* [WHAT IS NEEDED]
Your task is to transcribe the entries below exactly, beginning with the line containing "How do I perform: Open" and ending with the final line, and to add nothing else.

******

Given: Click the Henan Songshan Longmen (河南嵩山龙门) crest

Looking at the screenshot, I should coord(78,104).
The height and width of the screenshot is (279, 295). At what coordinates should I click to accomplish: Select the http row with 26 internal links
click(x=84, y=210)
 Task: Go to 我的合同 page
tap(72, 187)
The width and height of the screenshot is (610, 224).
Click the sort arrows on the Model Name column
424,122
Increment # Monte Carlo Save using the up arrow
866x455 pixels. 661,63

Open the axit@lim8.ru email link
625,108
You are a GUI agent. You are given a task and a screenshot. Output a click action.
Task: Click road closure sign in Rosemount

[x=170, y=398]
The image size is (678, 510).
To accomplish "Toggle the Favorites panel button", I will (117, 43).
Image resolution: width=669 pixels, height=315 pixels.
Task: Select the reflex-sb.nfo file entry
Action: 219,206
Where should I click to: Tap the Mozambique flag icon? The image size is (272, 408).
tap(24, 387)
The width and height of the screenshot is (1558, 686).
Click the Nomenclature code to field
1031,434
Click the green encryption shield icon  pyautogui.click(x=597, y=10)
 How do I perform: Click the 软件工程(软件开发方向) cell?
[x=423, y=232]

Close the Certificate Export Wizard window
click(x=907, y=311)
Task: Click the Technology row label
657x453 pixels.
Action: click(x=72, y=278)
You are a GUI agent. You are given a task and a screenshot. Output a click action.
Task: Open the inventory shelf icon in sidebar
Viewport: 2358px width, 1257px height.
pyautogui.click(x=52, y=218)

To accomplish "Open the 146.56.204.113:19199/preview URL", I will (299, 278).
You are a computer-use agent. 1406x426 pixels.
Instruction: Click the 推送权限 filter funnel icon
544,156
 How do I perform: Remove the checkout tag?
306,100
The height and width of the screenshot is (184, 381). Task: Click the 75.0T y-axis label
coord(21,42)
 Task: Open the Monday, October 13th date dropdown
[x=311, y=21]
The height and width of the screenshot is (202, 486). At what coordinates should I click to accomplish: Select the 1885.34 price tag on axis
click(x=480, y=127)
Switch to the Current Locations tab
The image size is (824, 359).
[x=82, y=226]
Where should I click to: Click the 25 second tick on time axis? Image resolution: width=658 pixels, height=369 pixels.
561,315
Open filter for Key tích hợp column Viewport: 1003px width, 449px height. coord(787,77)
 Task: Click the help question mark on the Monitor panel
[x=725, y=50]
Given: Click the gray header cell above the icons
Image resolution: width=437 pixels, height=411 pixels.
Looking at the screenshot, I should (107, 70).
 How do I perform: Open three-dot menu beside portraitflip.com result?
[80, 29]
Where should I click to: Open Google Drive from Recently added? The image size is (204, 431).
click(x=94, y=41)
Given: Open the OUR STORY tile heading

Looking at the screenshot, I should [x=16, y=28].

******

* [TASK ANSWER]
 How do I perform: Open three-dot menu beside portraitflip.com result?
[80, 29]
Where should I click to: Open Google Drive from Recently added? The image size is (204, 431).
click(x=94, y=41)
Given: Open the OUR STORY tile heading

Looking at the screenshot, I should [x=16, y=28].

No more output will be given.